One of the very interesting things that you talked about in episode four of We’re Here is that people whom we’d refer to today as LGBTQ+ were once revered and an important part of indigenous culture, and then we heard you talk in episode six, the season finale, about the idea of there being five genders. As I said to Nate, I think it’s really empowering for all queer people, whether they’re indigenous or not, to know about this history of us being accepted and respected. What does it mean to you to know that that’s part of your heritage?
“It took me a while, even as an adult I’m still trying to learn my culture, I’m still trying to learn my language. And I think Nate pointed that out during the series that we get mocked just because we might not know our language fluently or we might not know our culture. Some people instead of trying to encourage us or be proud that we’re embodying that, being proud Diné, mock us for it. Especially queer people, we get a lot of flack for that from our peers, so sometimes they don’t take us seriously when we say we’re Diné, we’re queer, and we’re proud of our culture and we’re trying to relearn our language.”
“I was raised by a really strong matriarchy; I had my mom, my grandma, my dad’s grandma, my aunts. I was always around strong women and I think that’s where I developed my backbone and my love and passion to give back to my people. I always see it with my queer and trans friends, they’re the caregivers, they’re the ones that take care of grandma and grandpa, they’re the ones that cook the meals, but then they’re also the ones who sometimes have to go to chop the wood or fix stuff, because they are the ones who are there helping their elders or helping their nephews, nieces, their brothers and sisters. And then I have drag children, and one of my drag daughters she does traditional dancing which is Yébîchai, and she dances for both sides of the spectrum; she dances on the female side and on the male side. That’s what I was saying on We’re Here; we’re the caregivers, we’re the people who are able to be on both sides of the spectrum, I’d guess you’d say ‘the man and woman’ part of it. We’re considered five-finger people, and there are five different genders of masculinity and femininity and then intersex, and then you have your more masculine and more feminine. So it’s something that I totally see within myself, but also within my peers, those are also the ones who are trying to keep our language proud and our heritage alive, so I’m just excited and I feel like myself and Nate we’re trying to be that visibility of being who we are and being proud of it. And I feel like the only way I can portray that is through my art form.”
And talking of your art form, in the final episode of We’re Here we got to see a full drag performance of yours set to the song This Is Me from The Greatest Showman.
“Oh! I knew that they’d filmed it, but I didn’t know if they’d show it. I had like three numbers and my first number was more of a radical performance and that’s kind of where Bob the Drag Queen got the idea for Nate’s story. I do a number dedicated to our missing and murdered indigenous women.
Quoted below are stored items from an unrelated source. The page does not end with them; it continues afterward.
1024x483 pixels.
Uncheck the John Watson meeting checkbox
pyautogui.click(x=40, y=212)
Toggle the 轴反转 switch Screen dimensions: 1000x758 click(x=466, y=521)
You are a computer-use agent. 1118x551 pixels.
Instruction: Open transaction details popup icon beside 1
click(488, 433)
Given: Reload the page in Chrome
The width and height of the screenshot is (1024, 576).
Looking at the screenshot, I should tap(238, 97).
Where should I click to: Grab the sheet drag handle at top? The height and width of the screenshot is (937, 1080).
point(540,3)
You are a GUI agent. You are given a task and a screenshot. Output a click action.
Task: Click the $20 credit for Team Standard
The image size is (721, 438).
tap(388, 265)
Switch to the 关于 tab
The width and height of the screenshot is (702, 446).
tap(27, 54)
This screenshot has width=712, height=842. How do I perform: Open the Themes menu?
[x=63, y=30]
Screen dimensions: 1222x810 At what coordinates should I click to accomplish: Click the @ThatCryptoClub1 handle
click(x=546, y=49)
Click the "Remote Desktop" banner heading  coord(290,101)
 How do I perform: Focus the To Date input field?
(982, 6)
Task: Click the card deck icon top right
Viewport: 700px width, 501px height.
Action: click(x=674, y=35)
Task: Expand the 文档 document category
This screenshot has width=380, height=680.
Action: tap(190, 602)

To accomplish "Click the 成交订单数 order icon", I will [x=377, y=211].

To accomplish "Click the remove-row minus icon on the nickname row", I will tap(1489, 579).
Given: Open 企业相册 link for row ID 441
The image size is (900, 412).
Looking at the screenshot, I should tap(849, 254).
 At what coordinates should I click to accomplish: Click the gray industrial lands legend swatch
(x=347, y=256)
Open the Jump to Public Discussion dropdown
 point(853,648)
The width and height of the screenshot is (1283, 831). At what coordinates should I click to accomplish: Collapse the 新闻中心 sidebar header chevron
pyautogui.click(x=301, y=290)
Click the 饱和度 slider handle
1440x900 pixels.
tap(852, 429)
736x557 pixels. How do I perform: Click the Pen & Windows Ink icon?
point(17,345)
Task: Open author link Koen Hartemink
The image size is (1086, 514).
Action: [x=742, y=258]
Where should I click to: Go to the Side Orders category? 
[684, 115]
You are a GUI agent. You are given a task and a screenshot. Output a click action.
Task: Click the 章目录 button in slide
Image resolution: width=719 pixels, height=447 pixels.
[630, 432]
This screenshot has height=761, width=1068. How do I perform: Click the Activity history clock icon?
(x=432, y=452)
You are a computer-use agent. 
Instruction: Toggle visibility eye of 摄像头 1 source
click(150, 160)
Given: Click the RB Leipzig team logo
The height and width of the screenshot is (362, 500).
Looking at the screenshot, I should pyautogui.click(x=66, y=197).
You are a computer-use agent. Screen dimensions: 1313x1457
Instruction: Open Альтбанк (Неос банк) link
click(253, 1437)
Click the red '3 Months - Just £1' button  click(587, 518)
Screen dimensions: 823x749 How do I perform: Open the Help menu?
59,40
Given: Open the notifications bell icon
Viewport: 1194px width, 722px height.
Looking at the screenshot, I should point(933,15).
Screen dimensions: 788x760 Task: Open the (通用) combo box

I come out wearing this kaki Halloween, sexy Indian, Pocahontas kind of costume, I come out bandaged and tied up and all bloody. I sing Alanis Morissette’s Uninvited, talking about ‘you’re not invited to this land, but yet you steal our sisters, you murder us, you rape us’. So it’s very graphic and they were like maybe that’s a little too much! And I have another one, set to P!nk’s Dear Mr President, the song she did about George Bush and I did this number where I am in this cage, I’m in this concentration camp which held immigrants, and I come out with a Donald Trump severed head. So those two numbers were a little too radical! So they said, ‘OK we want you to portray who you are and your platform.’ So this past year I did a number where I come out of the crowd like a normal person wearing sweats just trying to blend in. Mind you, I am fully painted and everything! When I undo my coat on my t-shirt is the word ‘fag’, and it’s something that haunted me through middle school, through high school and through my young adult life, it was a hateful word.”
“It was something that gave me a lot of depression, made me rethink who I am and if I should change, it was a really bad time for me, so that word is more empowering for me now. Back in the day, when I was younger it was something that would break me down when I heard it very often, especially around my Navajo peers and it’s something that I hid for a very long time because of my family. That word triggers a lot of people in may different ways, but it triggers a lot of people in a good way because then they talk about it. I wanted to do that number so that word can empower them and let them know that they can overcome it and make that word more about their power and their strength. Throughout that number I’m mostly out of drag and as I do that song, I rip the shirt off and then I get into drag and present myself as Lady Shug. In the song it says ‘This Is Me’ and basically it’s me giving a middle finger to the world, people who maybe don’t want to see that or maybe don’t want to understand it or maybe don’t want to accept it. But honestly I’m here. I love the term ‘We’re Here’, but I kept telling the producers I like the phrase ‘we’re still here’ more, because we’ve been here as indigenous people forever, but we’ve just been forgotten about. So we’re still here! I think people forget that indigenous people are still living on this Earth, we are still very active in society, we’re not only in Western films and we’re not a taboo, we’re still living here. I think this story and me being part of this is going to give a voice to indigenous queer people and hopefully indigenous people in general.”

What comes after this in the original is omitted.